Off Site Development

Mutual fund invests in getting customers to view Web content offline

Say you have a customer base that has an interest in finding out about your Web site’s regular updates, but doesn’t have the time to repeatedly log on. How do you keep your site in mind when it’s out of sight?

Amidex, an index-based mutual fund of Israeli technology stocks, hopes it has found the solution in a new product from New York-based Targetize. The product, ContentMate, pushes Web site content to a user’s computer using software the user downloads for free.

The content is viewed by the user in a window customized to match the brand identity of the content provider, says Oded Shtemer, president and CEO of Targetize. An icon on the user’s screen flashes when new content — text, video, graphics or whatever the provider sends — is available. The user does not have to be online to view the content, which is downloaded “behind the scenes” whenever a user goes online. Shtemer notes that the system is designed to check what the user is doing when online, and will avoid doing heavy downloads if what the user is doing requires a lot of memory.

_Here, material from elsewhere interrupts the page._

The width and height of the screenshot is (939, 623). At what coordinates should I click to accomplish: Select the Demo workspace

Using feedback buttons at the bottom of the window, users can “grade” the content pushed to them, letting the provider know if they loved it and want to see more of that type, if they saved it for repeat viewing, or if they didn’t like the content and trashed it. This makes the system “smarter” and able to provide content better-suited to a viewer’s interests every time, says Shtemer. The goal, he adds, isn’t to keep people offline but rather to pique their interest so they’ll visit a provider’s site.

Boaz Rahav, fund manager of Amidex, says his company’s site (www.amidex.com) has been beta testing ContentMate and plans to go live with it this month.

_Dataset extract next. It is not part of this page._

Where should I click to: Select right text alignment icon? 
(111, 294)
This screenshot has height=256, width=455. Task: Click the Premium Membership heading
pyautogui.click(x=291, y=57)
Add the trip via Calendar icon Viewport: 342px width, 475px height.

The fund was created in January 1999. To date, roughly $30 million has been invested in the fund, which Rahav estimates has about 3,000 individual investors who have made an average buy-in of $10,000. Israel has the most stocks traded on Wall Street outside the United States, notes Rahav.

The profile of investors, says Rahav, is all over the place. When the fund was created, it was initially assumed the Jewish community would be the primary market. But two other interested segments have popped up: religious Christians who want to show their affinity with the holy land, and true investors just looking for a lucrative investment.

By law, mutual funds have to communicate with investors twice a year. Amidex is looking for ways to leverage those contacts and create a dialogue with investors. Rahav sees ContentMate as a way to do this, by pushing content, text and perhaps even inhouse created audio and video content to site visitors.

Initially, the software will only be available to users via free downloads from the Amidex site. But Rahav says the fund is considering sending CD-ROMs to prospects as a way to promote the fund.